Nominally phase-pure gamma-Ga2O3 was deposited on (100) MgAl2O4 within a narrow temperature window centered at ~470 degress using metal-organic chemical vapor deposition (MOCVD). The film deposited at 440 degrees exhibited either poor crystallization or an amorphous structure; the film grown at 500 degress contained both beta-Ga2O3 and gamma-Ga2O3. A nominally phase-pure beta-Ga2O3 film was obtained at 530 degrees. Atomic-resolution scanning transmission electron microscopy (STEM) investigations of the gamma-Ga2O3 film grown at 470 degrees revealed a high density of antiphase boundaries.
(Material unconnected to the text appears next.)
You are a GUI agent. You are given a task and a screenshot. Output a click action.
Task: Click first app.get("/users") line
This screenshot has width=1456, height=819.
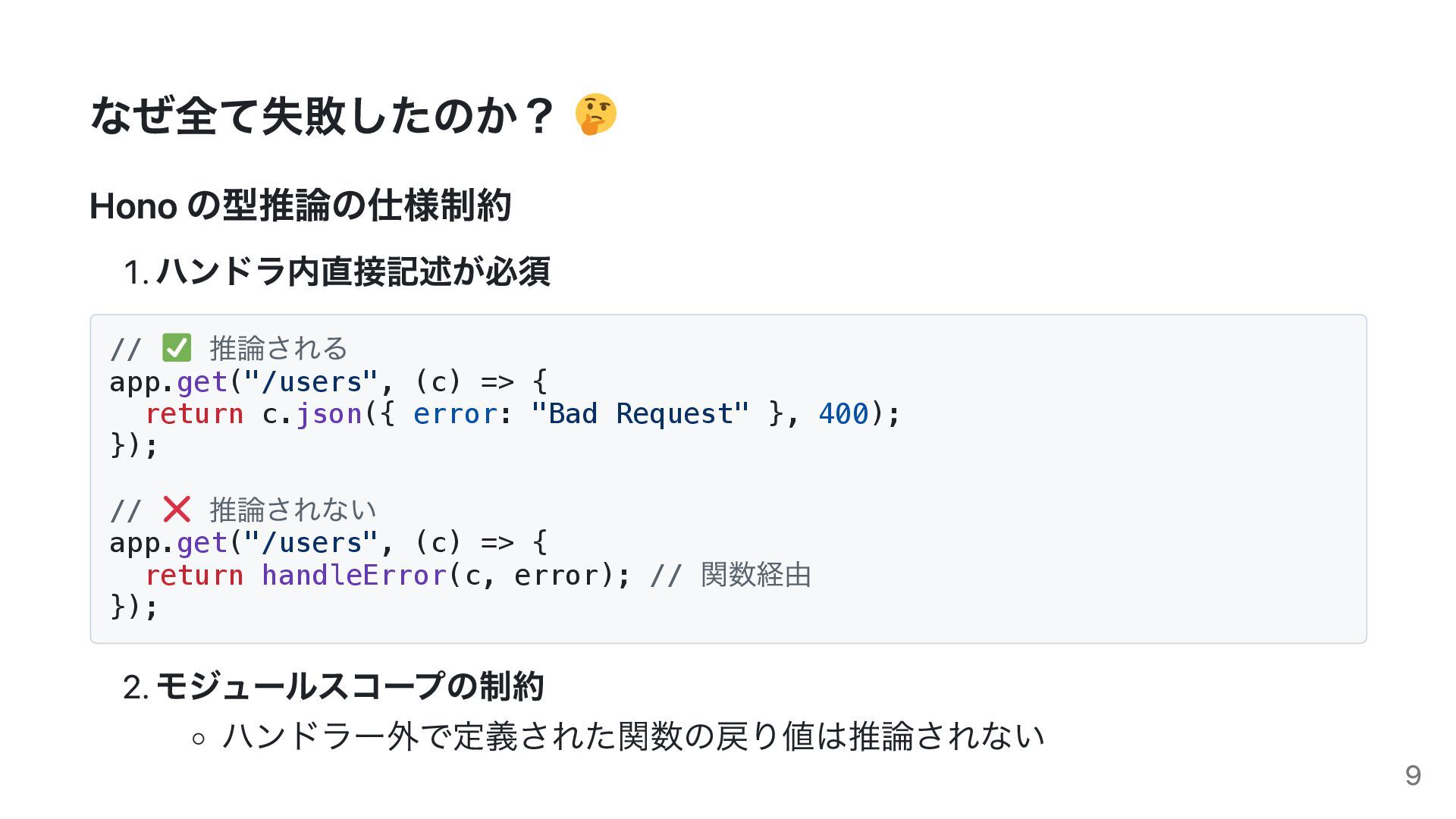click(328, 381)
A planar defect model developed for gamma-Al2O3 was extended to explain the stacking sequences of the Ga sublattice observed in the STEM images of gamma-Ga2O3. The presence of the 180-degree rotational domains and 90-degree rotational domains of beta-Ga2O3 inclusions within the gamma-Ga2O3 matrix is discussed within the context of a comprehensive investigation of the epitaxial relationship between those two phases in the as-grown film at 470 degrees and the same film annealed at 600 degress. The results led to the hypotheses that (i) incorporation of certain dopants including Si, Ge, Sn, Mg, Al, and Sc, into beta-Ga2O3, locally stabilizes the "gamma-phase" and (ii) the site preference(s) for these dopants promotes the formation of the "gamma-phase" and/or gamma-Ga2O3 solid solutions. However, in the absence of such dopants, pure gamma-Ga2O3 remains the least stable Ga2O3 polymorph, as indicated by its very narrow growth window, lower growth temperatures relative to other Ga2O3 polymorphs, and the largest calculated difference in Helmholtz free energy per formula unit between gamma-Ga2O3 and beta-Ga2O3 than all other polymorphs.